Rewrite the rows below, from the line with "Click the 日志" up to and including the line with "pyautogui.click(x=417, y=39)", as a numbered list with blank lines left out.

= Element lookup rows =
——————

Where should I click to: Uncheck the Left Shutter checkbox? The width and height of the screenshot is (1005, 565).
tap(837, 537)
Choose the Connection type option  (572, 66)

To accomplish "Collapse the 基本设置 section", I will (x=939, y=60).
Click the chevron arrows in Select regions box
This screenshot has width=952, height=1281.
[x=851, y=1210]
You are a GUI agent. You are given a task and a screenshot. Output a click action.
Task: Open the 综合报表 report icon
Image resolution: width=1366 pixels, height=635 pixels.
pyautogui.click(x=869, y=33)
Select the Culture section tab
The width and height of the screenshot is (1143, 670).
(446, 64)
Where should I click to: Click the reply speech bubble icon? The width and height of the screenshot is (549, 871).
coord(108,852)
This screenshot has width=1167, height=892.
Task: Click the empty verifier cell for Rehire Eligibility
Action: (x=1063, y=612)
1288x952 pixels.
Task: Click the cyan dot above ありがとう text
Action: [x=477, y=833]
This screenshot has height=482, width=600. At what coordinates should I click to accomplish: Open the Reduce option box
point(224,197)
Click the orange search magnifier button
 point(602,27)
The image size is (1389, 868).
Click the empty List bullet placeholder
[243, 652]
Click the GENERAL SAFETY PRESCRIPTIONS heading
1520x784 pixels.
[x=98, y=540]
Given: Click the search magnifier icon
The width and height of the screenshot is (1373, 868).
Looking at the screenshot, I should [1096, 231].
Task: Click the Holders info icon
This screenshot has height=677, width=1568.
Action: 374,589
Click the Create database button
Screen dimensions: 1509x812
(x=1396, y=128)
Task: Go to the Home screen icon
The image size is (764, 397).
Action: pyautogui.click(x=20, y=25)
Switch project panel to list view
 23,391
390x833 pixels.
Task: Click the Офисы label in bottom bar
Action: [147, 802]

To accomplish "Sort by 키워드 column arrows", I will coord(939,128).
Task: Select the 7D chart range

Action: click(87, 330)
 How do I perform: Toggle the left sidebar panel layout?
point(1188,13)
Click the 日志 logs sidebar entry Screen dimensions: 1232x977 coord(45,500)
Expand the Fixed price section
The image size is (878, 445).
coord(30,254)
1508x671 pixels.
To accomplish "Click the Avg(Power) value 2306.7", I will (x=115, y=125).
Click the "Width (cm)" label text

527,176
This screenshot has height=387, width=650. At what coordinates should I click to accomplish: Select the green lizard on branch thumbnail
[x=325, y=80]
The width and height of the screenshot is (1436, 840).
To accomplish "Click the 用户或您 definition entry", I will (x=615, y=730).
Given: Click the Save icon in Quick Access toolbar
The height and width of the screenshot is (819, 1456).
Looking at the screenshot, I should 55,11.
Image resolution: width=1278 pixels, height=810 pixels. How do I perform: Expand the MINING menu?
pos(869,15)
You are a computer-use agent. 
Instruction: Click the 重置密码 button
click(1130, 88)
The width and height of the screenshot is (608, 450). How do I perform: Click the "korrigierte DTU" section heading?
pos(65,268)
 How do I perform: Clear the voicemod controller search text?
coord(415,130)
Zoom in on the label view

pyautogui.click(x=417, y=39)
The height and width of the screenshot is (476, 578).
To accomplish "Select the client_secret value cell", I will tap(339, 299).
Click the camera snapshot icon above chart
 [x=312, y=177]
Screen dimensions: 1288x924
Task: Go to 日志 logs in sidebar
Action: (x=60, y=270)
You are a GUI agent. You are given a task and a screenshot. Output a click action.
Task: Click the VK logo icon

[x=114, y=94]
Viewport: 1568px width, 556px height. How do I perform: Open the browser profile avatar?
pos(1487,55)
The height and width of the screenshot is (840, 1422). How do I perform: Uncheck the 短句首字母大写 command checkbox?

——————

= Output of the exercise =
1. Click the 日志 logs sidebar entry Screen dimensions: 1232x977 coord(45,500)
2. Expand the Fixed price section
3. The image size is (878, 445).
4. coord(30,254)
5. 1508x671 pixels.
6. To accomplish "Click the Avg(Power) value 2306.7", I will (x=115, y=125).
7. Click the "Width (cm)" label text
8. 527,176
9. This screenshot has height=387, width=650. At what coordinates should I click to accomplish: Select the green lizard on branch thumbnail
10. [x=325, y=80]
11. The width and height of the screenshot is (1436, 840).
12. To accomplish "Click the 用户或您 definition entry", I will (x=615, y=730).
13. Given: Click the Save icon in Quick Access toolbar
14. The height and width of the screenshot is (819, 1456).
15. Looking at the screenshot, I should 55,11.
16. Image resolution: width=1278 pixels, height=810 pixels. How do I perform: Expand the MINING menu?
17. pos(869,15)
18. You are a computer-use agent. 
19. Instruction: Click the 重置密码 button
20. click(1130, 88)
21. The width and height of the screenshot is (608, 450). How do I perform: Click the "korrigierte DTU" section heading?
22. pos(65,268)
23.  How do I perform: Clear the voicemod controller search text?
24. coord(415,130)
25. Zoom in on the label view
26. pyautogui.click(x=417, y=39)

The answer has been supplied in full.